_TRAVAIL À FAIRE_
• A. D'après l'extrait, de qui Francis Galton a-t-il repris les données empiriques pour traiter la question de la pauvreté ?
• B. Transcrivez le passage de l'extrait compris entre « Il semblerait que » et « vérifiable sur l’environnement. », bornes incluses.

_EXTRAIT_

══════

À l’opposé de cette philosophie libérale se développe un courant eugéniste et ouvertement raciste dont la volonté est d’éliminer les fous et les dégénérés, comme le défend Rudin, initiateur de la loi hitlérienne sur la stérilisation obligatoire des aliénés et des débiles (action qui précédera le fonctionnement des camps d’extermination).» http://lyflol.blog.lemonde.fr/2013/09/04/degenerescence/

 

Cette idéologie eugéniste convient très bien à la classe dirigeante et à la bourgeoisie, car elle préconise la sélection et la compétition comme une loi naturelle et un principe indépassable. Cette idéologie est le fruit de l’élitisme libéral et se poursuit de façon insidieuse encore aujourd’hui dans tous les secteurs.

Aujourd’hui, ce raisonnement est toujours à l’œuvre à travers le néolibéralisme sous d’autres formes moins frontales et plus sournoises. Rentabilité, croissance, productivité, mérite, excellence et performance constituent la novlangue de l’eugénisme soft actuel.

 

«Dans sa théorie du capitalisme, Joseph Alois Schumpeter mobilise l’eugénique, notamment les travaux de Francis Galton. Ce dernier a élaboré une vision hiérarchisée et héréditariste des hommes. Il l’a notamment appliquée à la question de la pauvreté en reprenant les données empiriques de Charles Booth. Schumpeter reprend ces éléments comme socle de l’explication de l’inégalité sociale et dans la construction de sa théorie de l’entrepreneuriat. Les entrepreneurs constituent une élite se démarquant de la masse, en engendrant l’évolution de la société du fait de leurs talents innés. Le capitalisme ne peut déboucher sur la disparition totale de la pauvreté. En effet, les individus biologiquement moins « dotés » sont condamnés à rester au bas de l’échelle sociale.» http://journals.openedition.org/interventionseconomiques/1753?lang=fr

 

Dans ce débat entre inné et acquis, entre hygiénistes progressistes ou eugénistes réacs, entre l’égoïsme ou l ‘entraide, la question est : doit-on encore penser l’homme aujourd’hui comme un prédateur pour l’homme, ou avons-nous suffisamment accumulé de bagage culturel pour une société plus juste et équitable ?

 

Il semblerait que toutes les évolutions scientifiques de ces dernières années sur le génome, les neurosciences et l’épigénétique vont dans le sens de la coopération et de l’entraide considérées comme les outils les plus puissants de transformation humaine. Cela veut dire qu’il n’y a pas de fatalité génétique. L’épigénétique ou l’adaptation seraient largement supérieures et influenceraient bien plus l’hominisation. Mais pas seulement. Cette adaptation serait aussi une règle pour tous les êtres vivants. Cela est même vérifiable sur l’environnement.

══════

Enregistrements d'un jeu de données:
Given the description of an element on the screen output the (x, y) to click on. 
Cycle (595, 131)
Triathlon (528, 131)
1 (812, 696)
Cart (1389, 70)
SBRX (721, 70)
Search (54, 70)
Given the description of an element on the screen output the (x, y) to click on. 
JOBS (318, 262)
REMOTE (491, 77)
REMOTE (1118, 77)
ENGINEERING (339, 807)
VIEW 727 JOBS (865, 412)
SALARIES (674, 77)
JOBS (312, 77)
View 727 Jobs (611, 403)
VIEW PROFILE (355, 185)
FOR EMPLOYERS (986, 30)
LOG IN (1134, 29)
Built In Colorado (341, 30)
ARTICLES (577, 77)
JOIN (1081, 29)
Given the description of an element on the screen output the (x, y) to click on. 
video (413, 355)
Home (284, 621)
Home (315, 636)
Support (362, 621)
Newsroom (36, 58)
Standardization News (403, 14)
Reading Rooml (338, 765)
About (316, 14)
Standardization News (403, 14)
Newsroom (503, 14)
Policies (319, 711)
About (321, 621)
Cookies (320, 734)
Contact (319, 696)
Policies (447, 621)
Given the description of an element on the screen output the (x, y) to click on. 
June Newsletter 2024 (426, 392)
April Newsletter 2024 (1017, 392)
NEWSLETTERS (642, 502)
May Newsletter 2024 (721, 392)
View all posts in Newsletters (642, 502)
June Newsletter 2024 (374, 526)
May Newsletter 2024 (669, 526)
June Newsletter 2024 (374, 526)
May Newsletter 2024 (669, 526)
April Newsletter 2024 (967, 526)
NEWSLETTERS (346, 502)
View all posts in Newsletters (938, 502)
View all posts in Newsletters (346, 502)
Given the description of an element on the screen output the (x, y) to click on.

══════

_CORRIGÉ PAR EXERCICE_
• A. De Charles Booth.

• B.
Il semblerait que toutes les évolutions scientifiques de ces dernières années sur le génome, les neurosciences et l’épigénétique vont dans le sens de la coopération et de l’entraide considérées comme les outils les plus puissants de transformation humaine. Cela veut dire qu’il n’y a pas de fatalité génétique. L’épigénétique ou l’adaptation seraient largement supérieures et influenceraient bien plus l’hominisation. Mais pas seulement. Cette adaptation serait aussi une règle pour tous les êtres vivants. Cela est même vérifiable sur l’environnement.